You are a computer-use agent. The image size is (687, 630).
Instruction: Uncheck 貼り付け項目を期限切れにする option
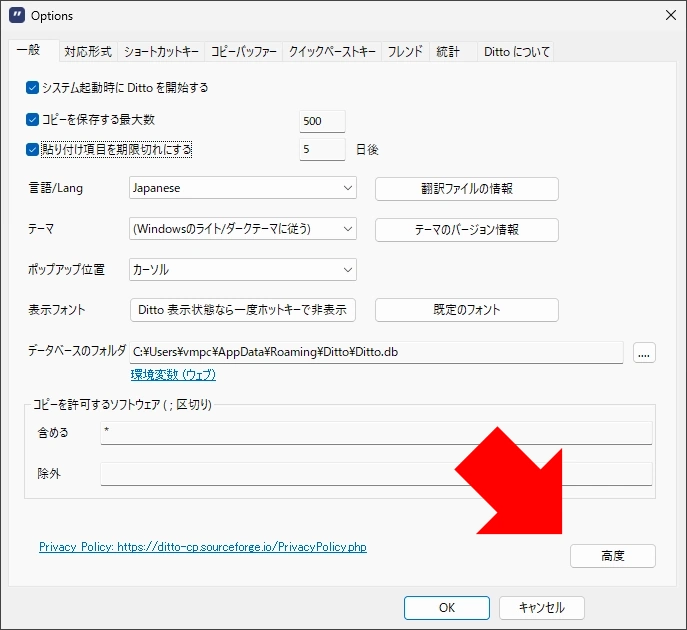coord(33,150)
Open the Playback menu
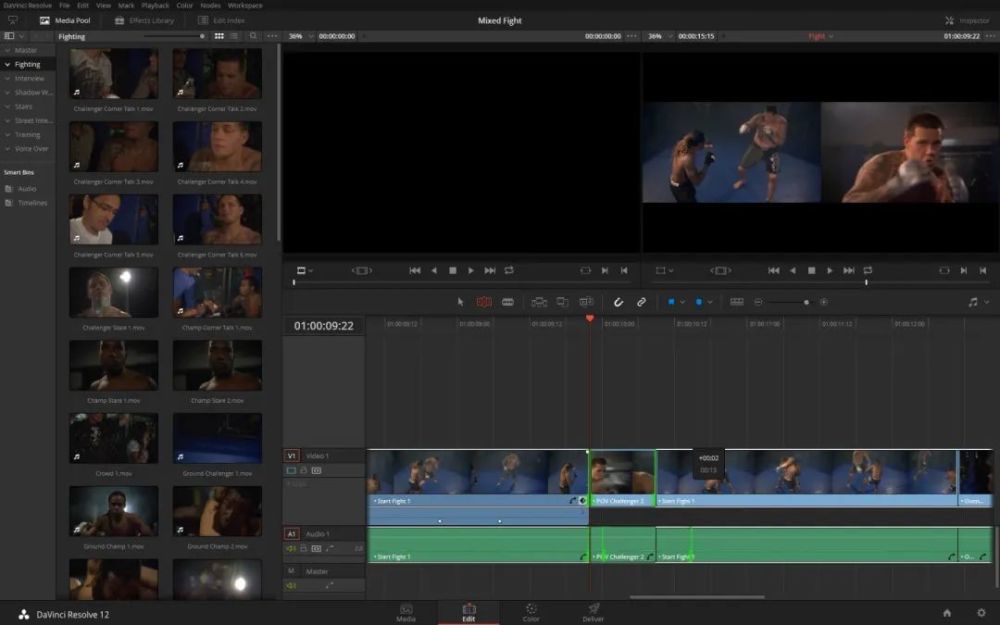This screenshot has height=625, width=1000. (155, 5)
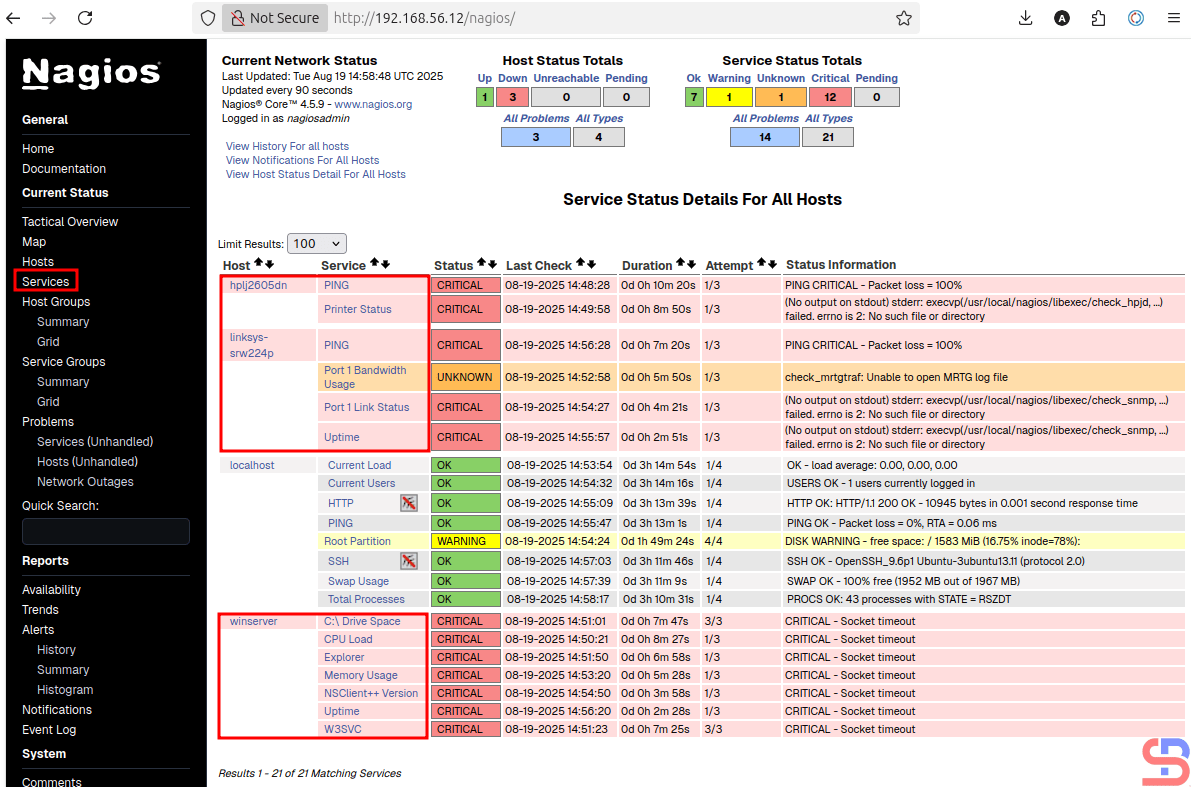Open Tactical Overview in the sidebar
1191x787 pixels.
[70, 222]
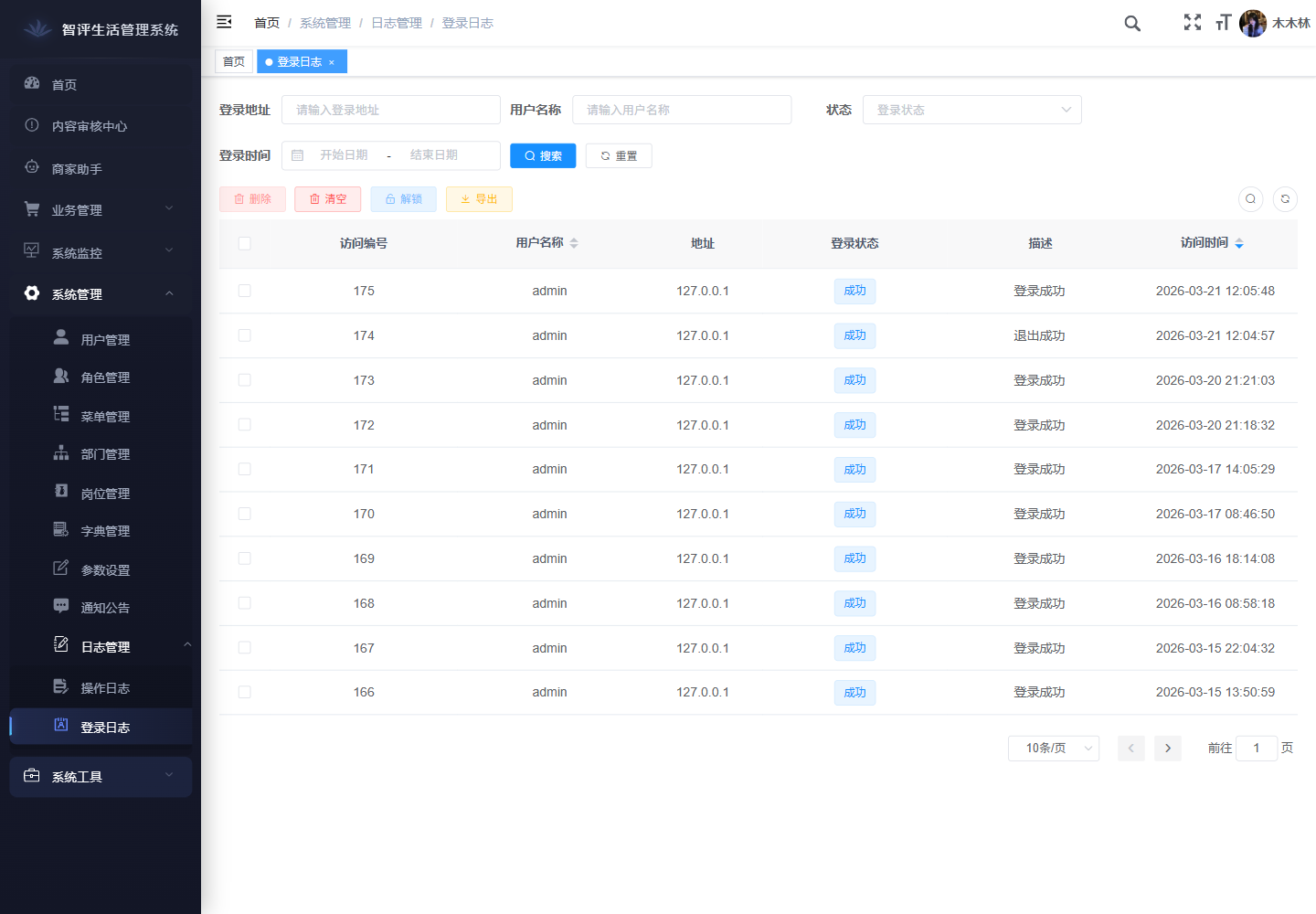The width and height of the screenshot is (1316, 914).
Task: Sort table by 访问时间 column arrows
Action: (x=1239, y=243)
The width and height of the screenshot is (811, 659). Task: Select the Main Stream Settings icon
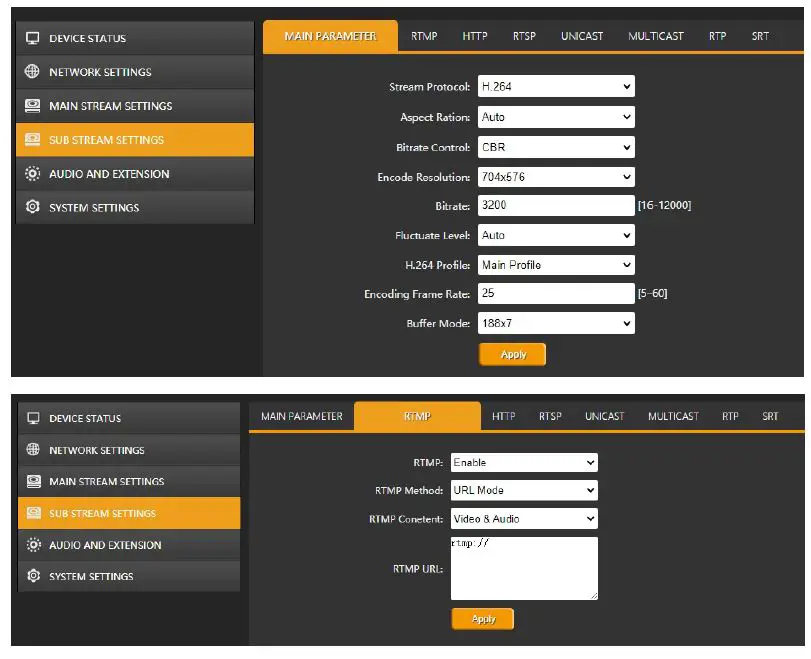pyautogui.click(x=34, y=105)
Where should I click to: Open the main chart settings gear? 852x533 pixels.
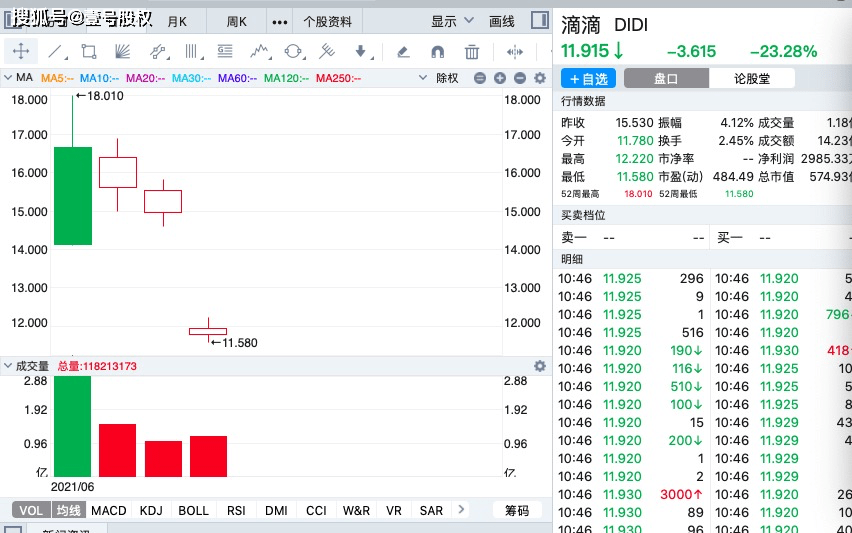540,78
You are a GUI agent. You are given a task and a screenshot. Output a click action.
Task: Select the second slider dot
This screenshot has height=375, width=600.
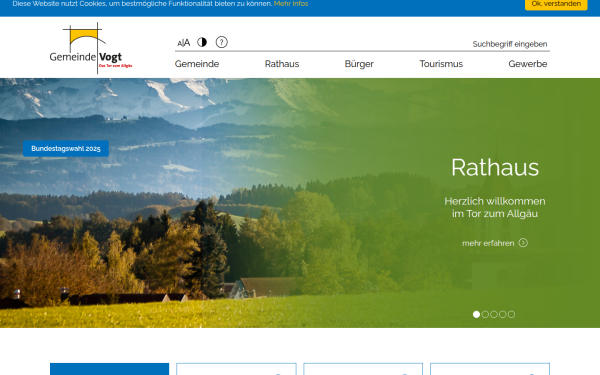(485, 315)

**Task prompt:**
Everything in the entries above must be output again exactly, except the pictures.

**Written reply:**
You are a computer-use agent. The image size is (687, 630).
Instruction: Uncheck 貼り付け項目を期限切れにする option
coord(33,150)
Open the Playback menu
This screenshot has height=625, width=1000. (155, 5)
Open Tactical Overview in the sidebar
1191x787 pixels.
[70, 222]
The width and height of the screenshot is (1316, 914).
Task: Sort table by 访问时间 column arrows
Action: (x=1239, y=243)
The width and height of the screenshot is (811, 659). Task: Select the Main Stream Settings icon
pyautogui.click(x=34, y=105)
Where should I click to: Open the main chart settings gear? 852x533 pixels.
540,78
You are a GUI agent. You are given a task and a screenshot. Output a click action.
Task: Select the second slider dot
This screenshot has height=375, width=600.
(485, 315)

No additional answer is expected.